Right Now, A Tax on Consultants Must Sound Pretty Good to Inez
From John Fund’s WSJ Political Diary:
The campaign gurus for Inez Tenenbaum, South Carolina’s Democratic contender for the Senate, must be wondering where they’ve gone wrong. For weeks now they’ve been whacking GOP competitor Jim DeMint over the head for proposing a consumption tax that would allegedly represent a 23% tax bite on the food, drugs and rent paid by poor people and middle-class families. Yet Rep. DeMint continues to lead Ms. Tenenbaum in the polls. It doesn’t seem to have occurred to her advisers that Mr. DeMint is only too happy to go 10 rounds over taxes.
Mainstream Democrats shy away from the subject, in part because they know their own higher-tax philosophy is at odds with the vast majority of voters. But Ms. Tenenbaum and Co. thought they could score a few points against Mr. DeMint over a proposal to replace the federal income tax with a national sales tax. Her critique, of course, overlooks the offsetting elimination of the taxes that are already implicitly priced into the cost of goods and services.
Worse, voters have been given an excuse to learn something about Mr. DeMint, namely that he has defined his House career as a big-thinking tax pioneer. Ms. Tenenbaum’s attack has only guaranteed attention for his argument about the urgency of cutting the overall tax burden, simplifying the code, increasing the percentage of taxes actually collected and making the system more equitable.
The South Carolina media has dutifully followed Ms. Tenenbaum’s lead and turned taxes into a big talking point. Voters have learned, for instance, that Mr. DeMint recently authored a bill (and collected more than 100 co-sponsors) to set up an independent commission to look into overhauling the tax code. Besides a consumption tax, he’s spoken favorably of the flat-tax option as well. How could giving this topic airtime fail to help a Republican?

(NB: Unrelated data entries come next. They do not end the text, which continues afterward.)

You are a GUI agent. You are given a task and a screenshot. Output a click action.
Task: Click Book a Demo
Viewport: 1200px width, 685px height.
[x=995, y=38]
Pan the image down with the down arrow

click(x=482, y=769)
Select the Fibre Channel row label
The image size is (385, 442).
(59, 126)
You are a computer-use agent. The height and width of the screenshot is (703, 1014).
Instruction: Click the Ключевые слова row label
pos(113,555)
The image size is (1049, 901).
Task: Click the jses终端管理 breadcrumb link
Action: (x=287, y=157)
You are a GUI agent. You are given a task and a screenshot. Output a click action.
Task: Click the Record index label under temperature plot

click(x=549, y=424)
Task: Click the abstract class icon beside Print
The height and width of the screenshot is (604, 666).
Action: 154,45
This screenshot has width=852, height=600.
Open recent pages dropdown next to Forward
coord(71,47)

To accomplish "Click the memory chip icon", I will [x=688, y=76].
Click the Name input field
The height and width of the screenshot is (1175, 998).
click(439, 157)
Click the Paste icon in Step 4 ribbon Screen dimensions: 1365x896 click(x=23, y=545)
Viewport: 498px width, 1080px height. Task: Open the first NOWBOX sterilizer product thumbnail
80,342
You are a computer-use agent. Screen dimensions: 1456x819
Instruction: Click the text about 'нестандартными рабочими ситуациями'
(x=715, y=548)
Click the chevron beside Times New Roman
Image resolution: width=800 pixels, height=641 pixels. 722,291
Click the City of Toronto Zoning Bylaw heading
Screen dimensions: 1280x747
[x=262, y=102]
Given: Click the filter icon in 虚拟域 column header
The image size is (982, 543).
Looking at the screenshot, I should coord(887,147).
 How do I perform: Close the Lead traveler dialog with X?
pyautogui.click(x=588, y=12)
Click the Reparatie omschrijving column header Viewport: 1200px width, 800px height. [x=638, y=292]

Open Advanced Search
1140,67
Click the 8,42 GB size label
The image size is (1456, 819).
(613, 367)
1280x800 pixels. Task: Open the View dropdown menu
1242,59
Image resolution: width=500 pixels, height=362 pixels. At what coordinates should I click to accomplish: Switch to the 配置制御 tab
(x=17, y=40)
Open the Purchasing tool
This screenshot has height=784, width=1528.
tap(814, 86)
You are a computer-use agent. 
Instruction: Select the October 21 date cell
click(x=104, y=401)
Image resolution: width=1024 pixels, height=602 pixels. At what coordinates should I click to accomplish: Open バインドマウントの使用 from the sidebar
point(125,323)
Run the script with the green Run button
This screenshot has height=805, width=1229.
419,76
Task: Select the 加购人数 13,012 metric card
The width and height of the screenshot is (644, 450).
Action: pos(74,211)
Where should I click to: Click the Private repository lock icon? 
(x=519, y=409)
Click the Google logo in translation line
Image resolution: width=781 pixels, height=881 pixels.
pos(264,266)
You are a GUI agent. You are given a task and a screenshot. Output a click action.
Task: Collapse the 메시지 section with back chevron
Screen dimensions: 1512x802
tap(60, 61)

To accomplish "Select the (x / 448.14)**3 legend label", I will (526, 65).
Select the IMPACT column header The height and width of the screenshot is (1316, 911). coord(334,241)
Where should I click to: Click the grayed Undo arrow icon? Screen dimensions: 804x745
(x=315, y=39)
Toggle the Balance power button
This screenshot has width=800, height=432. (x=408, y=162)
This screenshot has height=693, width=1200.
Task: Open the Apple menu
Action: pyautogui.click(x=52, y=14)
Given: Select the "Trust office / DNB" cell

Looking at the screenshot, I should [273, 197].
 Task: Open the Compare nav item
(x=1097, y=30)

Now that’s she’s raised the subject, her own tax past has returned to haunt Ms. Tenenbaum too. She’s the one who now must defend past support for a boost in the state sales tax, plus explain why she doesn’t have a tax reform plan of her own. At least for now, tax policy is getting a whole new high profile in the South Carolina race, perhaps to the Tenenbaum campaign’s chagrin.
— Kim Strassel
Posted by Andrew Roth, reposted here at toothdigger's comeback by me...emphasis by me...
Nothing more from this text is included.